## Entries provided
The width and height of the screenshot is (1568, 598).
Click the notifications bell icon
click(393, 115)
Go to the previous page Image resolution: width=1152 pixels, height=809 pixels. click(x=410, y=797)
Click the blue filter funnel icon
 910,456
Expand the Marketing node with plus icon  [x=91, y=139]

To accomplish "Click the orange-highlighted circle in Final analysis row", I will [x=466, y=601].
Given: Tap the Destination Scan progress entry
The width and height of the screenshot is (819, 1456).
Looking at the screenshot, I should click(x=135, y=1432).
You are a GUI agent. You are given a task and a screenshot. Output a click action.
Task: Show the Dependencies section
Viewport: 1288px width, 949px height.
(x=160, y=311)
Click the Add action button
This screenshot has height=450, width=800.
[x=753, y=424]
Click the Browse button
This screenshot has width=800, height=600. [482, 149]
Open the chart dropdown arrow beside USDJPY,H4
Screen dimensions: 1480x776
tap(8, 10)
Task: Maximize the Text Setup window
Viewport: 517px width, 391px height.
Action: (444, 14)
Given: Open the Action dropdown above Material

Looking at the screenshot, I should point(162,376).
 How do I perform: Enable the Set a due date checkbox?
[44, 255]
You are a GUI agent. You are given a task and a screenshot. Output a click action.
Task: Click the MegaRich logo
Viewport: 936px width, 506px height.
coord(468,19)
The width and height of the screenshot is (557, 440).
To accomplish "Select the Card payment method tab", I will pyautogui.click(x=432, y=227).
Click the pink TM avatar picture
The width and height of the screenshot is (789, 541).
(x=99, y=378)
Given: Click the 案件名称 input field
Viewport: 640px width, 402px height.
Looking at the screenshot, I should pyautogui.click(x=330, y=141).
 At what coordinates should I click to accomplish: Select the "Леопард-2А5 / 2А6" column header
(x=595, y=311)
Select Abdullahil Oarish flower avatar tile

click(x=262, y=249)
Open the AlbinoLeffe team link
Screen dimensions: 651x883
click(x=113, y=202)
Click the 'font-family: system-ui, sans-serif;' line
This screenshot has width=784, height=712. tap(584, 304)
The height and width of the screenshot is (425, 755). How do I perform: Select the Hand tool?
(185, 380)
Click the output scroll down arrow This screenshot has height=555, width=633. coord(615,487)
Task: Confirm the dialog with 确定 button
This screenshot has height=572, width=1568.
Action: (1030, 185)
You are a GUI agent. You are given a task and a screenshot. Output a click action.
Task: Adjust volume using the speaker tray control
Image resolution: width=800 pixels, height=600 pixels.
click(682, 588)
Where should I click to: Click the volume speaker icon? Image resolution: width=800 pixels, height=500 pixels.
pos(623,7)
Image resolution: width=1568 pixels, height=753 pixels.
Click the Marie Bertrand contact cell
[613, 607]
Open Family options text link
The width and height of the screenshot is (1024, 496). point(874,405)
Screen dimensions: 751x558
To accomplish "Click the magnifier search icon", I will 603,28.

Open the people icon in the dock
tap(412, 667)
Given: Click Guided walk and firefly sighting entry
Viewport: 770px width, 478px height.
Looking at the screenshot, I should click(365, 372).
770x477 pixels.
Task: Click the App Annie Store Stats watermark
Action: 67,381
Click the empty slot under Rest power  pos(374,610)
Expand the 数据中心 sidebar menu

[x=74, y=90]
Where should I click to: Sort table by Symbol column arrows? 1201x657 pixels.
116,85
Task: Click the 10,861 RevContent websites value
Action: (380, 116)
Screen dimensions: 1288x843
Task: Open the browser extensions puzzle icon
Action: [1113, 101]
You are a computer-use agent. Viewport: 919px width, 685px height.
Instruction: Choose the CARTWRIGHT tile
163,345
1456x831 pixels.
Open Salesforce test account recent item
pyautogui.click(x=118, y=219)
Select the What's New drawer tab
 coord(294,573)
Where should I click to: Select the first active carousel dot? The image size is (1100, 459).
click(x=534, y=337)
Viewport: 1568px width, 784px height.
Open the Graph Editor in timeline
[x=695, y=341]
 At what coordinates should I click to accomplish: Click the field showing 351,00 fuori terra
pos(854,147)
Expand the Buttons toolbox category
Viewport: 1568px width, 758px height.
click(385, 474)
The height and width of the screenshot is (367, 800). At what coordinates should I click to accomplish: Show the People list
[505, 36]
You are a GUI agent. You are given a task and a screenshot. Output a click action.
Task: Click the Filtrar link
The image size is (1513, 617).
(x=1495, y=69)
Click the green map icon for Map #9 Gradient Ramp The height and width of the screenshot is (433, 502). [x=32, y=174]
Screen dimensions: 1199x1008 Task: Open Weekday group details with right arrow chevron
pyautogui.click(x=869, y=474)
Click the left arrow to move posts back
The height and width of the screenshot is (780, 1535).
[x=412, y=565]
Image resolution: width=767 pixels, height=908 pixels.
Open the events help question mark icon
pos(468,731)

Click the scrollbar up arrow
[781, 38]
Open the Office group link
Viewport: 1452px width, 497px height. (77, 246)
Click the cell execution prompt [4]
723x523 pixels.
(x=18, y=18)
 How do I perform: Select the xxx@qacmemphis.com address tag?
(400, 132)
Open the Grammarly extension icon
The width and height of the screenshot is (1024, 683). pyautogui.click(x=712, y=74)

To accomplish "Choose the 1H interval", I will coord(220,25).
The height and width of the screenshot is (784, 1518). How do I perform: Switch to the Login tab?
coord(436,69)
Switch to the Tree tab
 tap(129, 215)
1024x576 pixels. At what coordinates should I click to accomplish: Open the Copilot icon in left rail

## Work order
Word for word, restate the listing above from its first line to the line with "The width and height of the screenshot is (557, 440).", keeping both.

## Completed task
The width and height of the screenshot is (1568, 598).
Click the notifications bell icon
click(393, 115)
Go to the previous page Image resolution: width=1152 pixels, height=809 pixels. click(x=410, y=797)
Click the blue filter funnel icon
 910,456
Expand the Marketing node with plus icon  [x=91, y=139]

To accomplish "Click the orange-highlighted circle in Final analysis row", I will [x=466, y=601].
Given: Tap the Destination Scan progress entry
The width and height of the screenshot is (819, 1456).
Looking at the screenshot, I should click(x=135, y=1432).
You are a GUI agent. You are given a task and a screenshot. Output a click action.
Task: Show the Dependencies section
Viewport: 1288px width, 949px height.
(x=160, y=311)
Click the Add action button
This screenshot has height=450, width=800.
[x=753, y=424]
Click the Browse button
This screenshot has width=800, height=600. [482, 149]
Open the chart dropdown arrow beside USDJPY,H4
Screen dimensions: 1480x776
tap(8, 10)
Task: Maximize the Text Setup window
Viewport: 517px width, 391px height.
Action: (444, 14)
Given: Open the Action dropdown above Material

Looking at the screenshot, I should point(162,376).
 How do I perform: Enable the Set a due date checkbox?
[44, 255]
You are a GUI agent. You are given a task and a screenshot. Output a click action.
Task: Click the MegaRich logo
Viewport: 936px width, 506px height.
coord(468,19)
The width and height of the screenshot is (557, 440).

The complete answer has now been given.